All week I've been laying down the most amazing flat surfaces and since I took the large one off the wall I plan to flatten the blacks significantly.  It will float the white in interesting ways.

I have been thinking about a horizontal piece, -the first of this body of work.  I gessoed a page in a sketchbook and played with white oil paint straight out of the tube.  I'm looking for a black-paged sketchbook to facilitate my thought process right now.  I've been thinking of doing more drawing and works on paper to finish out the year.  I'll need to work through the horizontal orientation, but I'm thinking of a  78" x 216" painting in two panels.  I have it in my head and it won't let me rest.

Smoked a PDR maduro tonight and enjoyed the crisp autumn darkness.  The town has hung its Christmas lights and the whole of the square is lined in white illumination.  Family will soon start arriving and the semester's end is in sight, though I still have a long and stressful road up to the very last.

The work in the studio now seems inexhaustible, and this is a new experience for me; I tend to go from one thought to the next without concern or interest in consistency.  For the first time I feel I am building a body of work that is both personal and interesting for me in the long term.

This weekend will yield serious work, potentially something new as I learn from and respond to each new painting.  And as I write this now I am even thinking of different ratios for the paintings; much to consider as night turns to day again...


the Decembrist


December.  I've journeyed through the current body of work for this entire year; sometimes with clear vision and often being surprised.  Try as I might, I can't write about it yet, and perhaps that's why it is still interesting.  I have two more modest-sized canvases in the final stages of black surfacing but I find myself wanting to go even larger than the works that flank me in the photo above.

I'm always seeing things differently, and discovering things in the studio.  The one thing I have noticed over the years is that I oscillate between very etherial work and very painterly, visceral work.  Two aspects of self perhaps, or maybe as simple as I get bored with one and want to do the opposite.

I've been able to develop independently here in the middle of nowhere; had I been living for the last decade in Seattle, or Memphis or New York, I don't know that I would have reached the same conclusions as I have in this studio.  The sheer size of my studio here is unique and wonderful for someone at my career level.

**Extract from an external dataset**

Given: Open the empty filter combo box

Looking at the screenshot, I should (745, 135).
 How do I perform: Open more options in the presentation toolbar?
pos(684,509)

I feel utterly rejected here in SC, and this is a source of much frustration.  And while I get acclaim from my peers on both coasts, that hasn't translated into representation or shows.  I don't want just an art dealer, I want a true believer.  Maybe that's too much to ask in this economy, or even in the current state of affairs of Art and it's relationship to money.

I foresee myself continuing to do this work through the next year, though it will undoubtably change.  I'm looking forward to the semester break and hoping for the unseasonably warm temperatures to continue.